李艳双 肖芸娜 烟小静 杨思捷
摘 要: 研究采用了中国A股家族企业2015—2019年的相关数据,基于传统家族文化去探究董事会家族特性、两职状态与家族企业绩效三者之间的关系。研究将董事会家族特性与家族文化相结合,从家族绩效、社会绩效和经营绩效三个维度来界定家族企业绩效。家族董事比例及亲疏程度对企业不同维度绩效的影响,在调节变量的作用下具有截然相反的效应。研究表明:在两职合一时,家族企业可适当提高家族董事比例,应建立根据亲疏程度配置相应职位的人力资源管理机制,反之,应降低家族董事比例,根据人员能力来遴选不同职位的合适人选。在两职合一时,家族董事重视承担社会责任对于维系家族和企业存续的重要作用,反之,会抑制家族董事在承担社会责任方面的意愿。因此,可通过调整董事会的家族成员结构以提高企业不同维度的绩效水平。
关键词:家族企业;企业绩效;两职状态;家族特性
中图分类号:F276.5 文献标志码:A 文章编号:1674-7356(2022)-01-0012-09
引言
改革开放40年来,我国民营企业披荆斩棘,尤其是家族企业,实现了跨越式的发展,书写了鲤鱼跃龙门式的财富逆势积累的华丽篇章。面对需求结构快速调整的市场环境和竞争日益激烈的转型环境,企业绩效的提升乃至整个行业的蓬勃发展需要高效的公司治理模式。对于家族企业而言,由于家族和企业关注目标的异质性,公司治理冲突更为明显。家族企业除了以董事会为公司治理机制正常运行的基础,也形成了以亲缘关系为基础的具有家族属性的资源配置模式,这逐渐发展成为独具中国传统文化标识的家族治理哲学[1]。现有学术文献主要集中于从企业董事会结构的共有特征进行研究,对于家族企业中有关“家族特性”的董事会结构特征变量,当前相关领域的研究成果有待丰富。事实上,理解我国家族企业的董事会在宗族血缘关系和亲疏网络结构的特殊经济价值,不可小觑中国数千年的独特家族文化积淀。
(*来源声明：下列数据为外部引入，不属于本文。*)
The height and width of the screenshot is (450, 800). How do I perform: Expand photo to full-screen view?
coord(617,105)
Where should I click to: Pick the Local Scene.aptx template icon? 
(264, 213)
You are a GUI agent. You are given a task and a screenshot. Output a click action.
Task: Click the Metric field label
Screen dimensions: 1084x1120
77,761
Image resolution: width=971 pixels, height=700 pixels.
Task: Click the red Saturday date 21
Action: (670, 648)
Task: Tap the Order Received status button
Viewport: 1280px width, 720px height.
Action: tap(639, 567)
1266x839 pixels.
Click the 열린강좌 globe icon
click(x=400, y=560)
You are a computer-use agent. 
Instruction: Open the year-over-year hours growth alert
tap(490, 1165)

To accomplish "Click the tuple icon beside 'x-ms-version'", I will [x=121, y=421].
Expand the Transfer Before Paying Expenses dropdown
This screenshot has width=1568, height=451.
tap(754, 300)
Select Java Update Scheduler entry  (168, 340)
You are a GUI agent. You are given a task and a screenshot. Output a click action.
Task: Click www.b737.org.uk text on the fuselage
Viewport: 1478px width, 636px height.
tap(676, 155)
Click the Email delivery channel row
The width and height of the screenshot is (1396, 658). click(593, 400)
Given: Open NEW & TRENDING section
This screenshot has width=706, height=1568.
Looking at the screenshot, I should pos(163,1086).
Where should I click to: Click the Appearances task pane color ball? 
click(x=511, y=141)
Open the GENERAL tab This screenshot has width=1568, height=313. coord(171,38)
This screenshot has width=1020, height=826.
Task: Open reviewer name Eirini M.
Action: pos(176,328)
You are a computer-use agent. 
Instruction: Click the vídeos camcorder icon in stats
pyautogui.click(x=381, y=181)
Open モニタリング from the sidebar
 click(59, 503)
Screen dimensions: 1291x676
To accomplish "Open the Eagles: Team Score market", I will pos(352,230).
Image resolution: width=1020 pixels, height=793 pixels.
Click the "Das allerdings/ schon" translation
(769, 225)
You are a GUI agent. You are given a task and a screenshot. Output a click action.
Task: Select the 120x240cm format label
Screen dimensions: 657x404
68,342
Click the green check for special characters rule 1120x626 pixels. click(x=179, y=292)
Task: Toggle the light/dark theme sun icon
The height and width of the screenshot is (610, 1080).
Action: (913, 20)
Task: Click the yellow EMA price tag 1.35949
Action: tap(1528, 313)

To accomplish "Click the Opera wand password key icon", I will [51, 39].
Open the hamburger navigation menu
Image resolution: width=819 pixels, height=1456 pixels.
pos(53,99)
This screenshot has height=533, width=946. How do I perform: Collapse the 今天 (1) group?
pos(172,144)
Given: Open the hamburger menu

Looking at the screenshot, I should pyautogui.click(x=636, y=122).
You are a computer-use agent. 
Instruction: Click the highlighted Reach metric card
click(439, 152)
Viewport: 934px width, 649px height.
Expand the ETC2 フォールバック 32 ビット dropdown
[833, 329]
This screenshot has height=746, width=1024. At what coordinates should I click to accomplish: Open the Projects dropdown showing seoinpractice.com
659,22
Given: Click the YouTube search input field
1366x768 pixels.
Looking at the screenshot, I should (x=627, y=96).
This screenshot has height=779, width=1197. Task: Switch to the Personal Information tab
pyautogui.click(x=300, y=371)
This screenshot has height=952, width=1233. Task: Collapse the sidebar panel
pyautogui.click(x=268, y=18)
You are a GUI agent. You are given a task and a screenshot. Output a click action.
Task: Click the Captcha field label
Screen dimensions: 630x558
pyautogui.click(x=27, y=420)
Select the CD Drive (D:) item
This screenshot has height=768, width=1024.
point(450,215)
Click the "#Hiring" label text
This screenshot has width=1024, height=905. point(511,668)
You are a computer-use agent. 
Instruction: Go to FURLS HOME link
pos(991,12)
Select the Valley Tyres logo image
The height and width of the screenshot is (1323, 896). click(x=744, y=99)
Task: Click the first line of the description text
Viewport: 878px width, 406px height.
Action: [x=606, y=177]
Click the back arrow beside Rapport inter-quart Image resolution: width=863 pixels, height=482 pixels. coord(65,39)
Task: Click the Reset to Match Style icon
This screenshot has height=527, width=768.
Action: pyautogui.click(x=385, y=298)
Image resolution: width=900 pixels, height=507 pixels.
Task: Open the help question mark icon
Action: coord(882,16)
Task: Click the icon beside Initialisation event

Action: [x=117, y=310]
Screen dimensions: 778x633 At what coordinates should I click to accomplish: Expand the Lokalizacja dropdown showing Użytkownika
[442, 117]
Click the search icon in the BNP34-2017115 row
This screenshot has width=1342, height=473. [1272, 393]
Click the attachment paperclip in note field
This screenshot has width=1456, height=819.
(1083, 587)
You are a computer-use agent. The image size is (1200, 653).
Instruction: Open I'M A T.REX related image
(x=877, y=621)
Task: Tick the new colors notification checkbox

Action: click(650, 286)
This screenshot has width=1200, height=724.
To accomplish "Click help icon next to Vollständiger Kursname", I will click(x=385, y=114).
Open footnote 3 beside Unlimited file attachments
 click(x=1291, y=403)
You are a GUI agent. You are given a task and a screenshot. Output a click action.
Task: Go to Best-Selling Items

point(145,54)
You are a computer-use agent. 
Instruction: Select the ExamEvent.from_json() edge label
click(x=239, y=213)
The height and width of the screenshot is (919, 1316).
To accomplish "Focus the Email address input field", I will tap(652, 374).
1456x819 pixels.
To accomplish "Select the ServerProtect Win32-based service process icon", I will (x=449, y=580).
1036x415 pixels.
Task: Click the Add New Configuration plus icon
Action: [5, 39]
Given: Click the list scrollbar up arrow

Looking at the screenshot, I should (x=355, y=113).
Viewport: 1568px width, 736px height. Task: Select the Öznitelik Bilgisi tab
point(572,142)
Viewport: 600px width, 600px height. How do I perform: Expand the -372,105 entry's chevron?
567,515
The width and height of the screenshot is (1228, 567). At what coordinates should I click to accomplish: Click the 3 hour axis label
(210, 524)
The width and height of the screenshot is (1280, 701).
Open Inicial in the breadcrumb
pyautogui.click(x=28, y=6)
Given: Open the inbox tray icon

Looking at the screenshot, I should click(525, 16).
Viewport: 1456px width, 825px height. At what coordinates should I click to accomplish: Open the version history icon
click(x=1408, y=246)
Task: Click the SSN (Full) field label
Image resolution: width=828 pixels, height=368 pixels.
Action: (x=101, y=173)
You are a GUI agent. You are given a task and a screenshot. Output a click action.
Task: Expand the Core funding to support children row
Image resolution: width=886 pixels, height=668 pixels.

家族企业融入血脉亲情,通过强力非契约形式将家族与企业紧密相连,并演化出完整的亲属团体共同遵守的家族规范,形成非家族企业无法模仿且难以获得的资源优势[2]。Sirmon和Hitt指出家族成员间的共同发展蓝图使得他们愿意付出更多以幫助企业渡过危难[3],家族成员将家族兴衰与企业存亡相结合,彼此之间更易产生合作和利他精神的共鸣。一般来说,家族成员参与董事会对企业效益的影响覆盖了由此产生的代理成本,企业绩效的总体表现优于非家族企业[4]。然而,潘越等认为在家族特性的影响下,由于家族企业亲属之间特殊的情感联系,可能会导致家族企业主在选择企业真正所需的相关人才时不是以能力判断而是以情感选择,形成由家族主宰的管理团队[5],伴随着企业规模化的发展,发生家族企业任人唯亲及家族成员间利益失衡的现象,增加了部分家族成员因失去利他精神的内在动机而假公济私及侵占中小股东利益的道德风险,最终影响企业决策水平和治理效益[6]。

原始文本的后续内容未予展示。